* **What is needed**:
In the passage about protecting intellectual property, where does the company say it may face or initiate interference proceedings?

Failure to adequately protect our intellectual property could result in lost revenue or market opportunities.
Our ability to obtain patents, licenses and other intellectual property rights covering our products and manufacturing processes is important for our success. To that end, we have acquired certain patents and patent licenses and intend to continue to seek patents on our inventions and manufacturing processes. The process of seeking patent protection can be long and expensive, and patents may not be issued from currently pending or future applications. In addition, our existing patents and any new patents that are issued may not be of sufficient scope or strength to provide meaningful protection or any commercial advantage to us. We may be subject to or may initiate interference proceedings in the U.S. Patent and Trademark Office, which can require significant financial and management resources. In addition, the laws of certain foreign countries do not protect our intellectual property rights to the same extent as the laws of the United States. Infringement of our intellectual property rights by a third party could result in uncompensated lost market and revenue opportunities for us.
We do not have long-term contracts with our customers.

* **Source excerpt**:
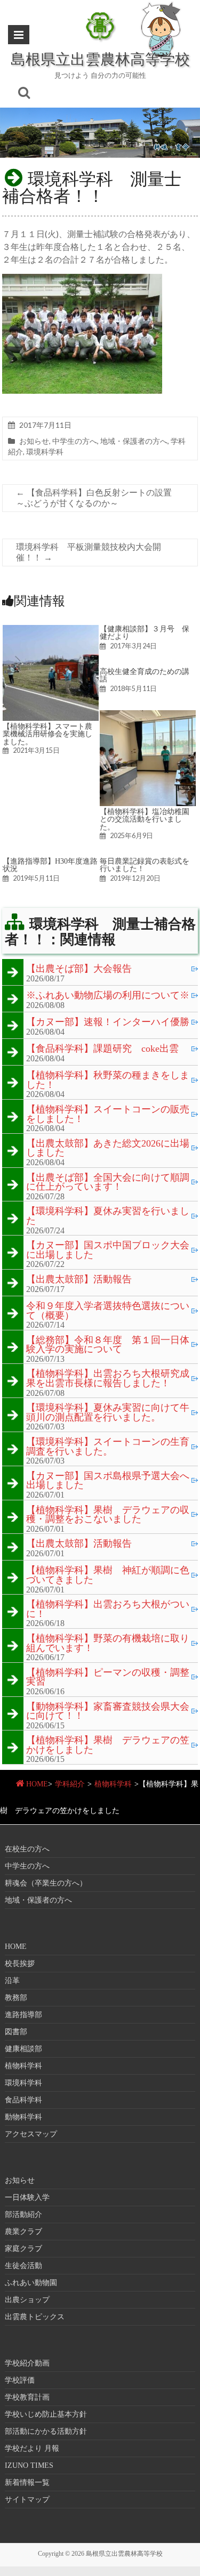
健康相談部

* **Task result**:
In the U.S. Patent and Trademark Office.